**WORK ITEM:** There is a line below that contains "This screenshot has height=724, width=1700.". Please reproduce it and all following lines exactly, through the final one.
(SOURCE DATA)
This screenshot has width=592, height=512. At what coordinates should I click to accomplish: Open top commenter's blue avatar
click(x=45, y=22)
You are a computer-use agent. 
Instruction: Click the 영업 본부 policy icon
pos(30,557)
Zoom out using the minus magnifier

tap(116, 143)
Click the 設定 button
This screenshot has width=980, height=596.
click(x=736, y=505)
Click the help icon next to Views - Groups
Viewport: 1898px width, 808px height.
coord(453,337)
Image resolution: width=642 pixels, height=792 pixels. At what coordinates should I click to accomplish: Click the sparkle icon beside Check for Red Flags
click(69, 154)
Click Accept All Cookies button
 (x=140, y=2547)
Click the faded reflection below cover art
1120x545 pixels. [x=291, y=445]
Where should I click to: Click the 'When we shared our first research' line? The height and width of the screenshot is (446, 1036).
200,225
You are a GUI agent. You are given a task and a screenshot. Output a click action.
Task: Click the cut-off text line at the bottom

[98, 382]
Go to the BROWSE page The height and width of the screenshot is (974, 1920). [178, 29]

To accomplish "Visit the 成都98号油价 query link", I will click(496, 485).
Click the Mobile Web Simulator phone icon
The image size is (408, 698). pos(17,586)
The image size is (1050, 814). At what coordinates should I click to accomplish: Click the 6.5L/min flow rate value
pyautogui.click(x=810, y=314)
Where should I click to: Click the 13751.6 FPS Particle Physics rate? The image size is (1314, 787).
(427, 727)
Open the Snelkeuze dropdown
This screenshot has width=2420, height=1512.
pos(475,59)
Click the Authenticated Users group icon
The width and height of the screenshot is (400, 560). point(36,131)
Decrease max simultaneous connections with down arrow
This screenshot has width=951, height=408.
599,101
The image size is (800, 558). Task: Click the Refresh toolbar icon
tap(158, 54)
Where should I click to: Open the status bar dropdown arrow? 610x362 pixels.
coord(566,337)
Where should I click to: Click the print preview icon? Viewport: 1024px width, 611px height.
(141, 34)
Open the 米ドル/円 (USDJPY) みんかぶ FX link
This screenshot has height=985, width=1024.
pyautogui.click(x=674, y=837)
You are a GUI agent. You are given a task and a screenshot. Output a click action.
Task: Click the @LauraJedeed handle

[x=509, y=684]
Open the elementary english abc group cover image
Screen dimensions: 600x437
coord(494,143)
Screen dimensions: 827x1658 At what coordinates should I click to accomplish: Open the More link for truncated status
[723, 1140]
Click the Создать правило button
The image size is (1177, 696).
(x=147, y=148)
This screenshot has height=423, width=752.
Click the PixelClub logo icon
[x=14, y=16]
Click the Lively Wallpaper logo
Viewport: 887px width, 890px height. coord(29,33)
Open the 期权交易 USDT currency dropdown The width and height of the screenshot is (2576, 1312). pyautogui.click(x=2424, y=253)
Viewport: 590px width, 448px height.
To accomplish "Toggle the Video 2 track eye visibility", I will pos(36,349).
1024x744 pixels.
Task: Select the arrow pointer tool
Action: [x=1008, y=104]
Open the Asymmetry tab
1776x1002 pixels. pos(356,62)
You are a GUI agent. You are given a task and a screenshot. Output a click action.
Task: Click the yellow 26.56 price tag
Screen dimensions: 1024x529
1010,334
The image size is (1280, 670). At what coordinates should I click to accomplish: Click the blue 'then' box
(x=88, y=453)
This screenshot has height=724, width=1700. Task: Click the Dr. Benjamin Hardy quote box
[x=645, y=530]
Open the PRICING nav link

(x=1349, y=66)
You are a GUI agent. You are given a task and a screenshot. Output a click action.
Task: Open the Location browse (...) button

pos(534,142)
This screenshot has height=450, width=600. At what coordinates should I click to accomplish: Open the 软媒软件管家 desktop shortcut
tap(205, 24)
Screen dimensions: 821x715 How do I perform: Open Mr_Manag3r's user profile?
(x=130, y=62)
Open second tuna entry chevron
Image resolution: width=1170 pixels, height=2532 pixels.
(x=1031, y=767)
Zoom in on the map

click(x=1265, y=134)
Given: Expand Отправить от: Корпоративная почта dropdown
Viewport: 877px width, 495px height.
(End SOURCE DATA)
**RESPONSE AREA:**
This screenshot has height=724, width=1700. Task: Click the Dr. Benjamin Hardy quote box
[x=645, y=530]
Open the PRICING nav link

(x=1349, y=66)
You are a GUI agent. You are given a task and a screenshot. Output a click action.
Task: Open the Location browse (...) button

pos(534,142)
This screenshot has height=450, width=600. At what coordinates should I click to accomplish: Open the 软媒软件管家 desktop shortcut
tap(205, 24)
Screen dimensions: 821x715 How do I perform: Open Mr_Manag3r's user profile?
(x=130, y=62)
Open second tuna entry chevron
Image resolution: width=1170 pixels, height=2532 pixels.
(x=1031, y=767)
Zoom in on the map

click(x=1265, y=134)
Given: Expand Отправить от: Корпоративная почта dropdown
Viewport: 877px width, 495px height.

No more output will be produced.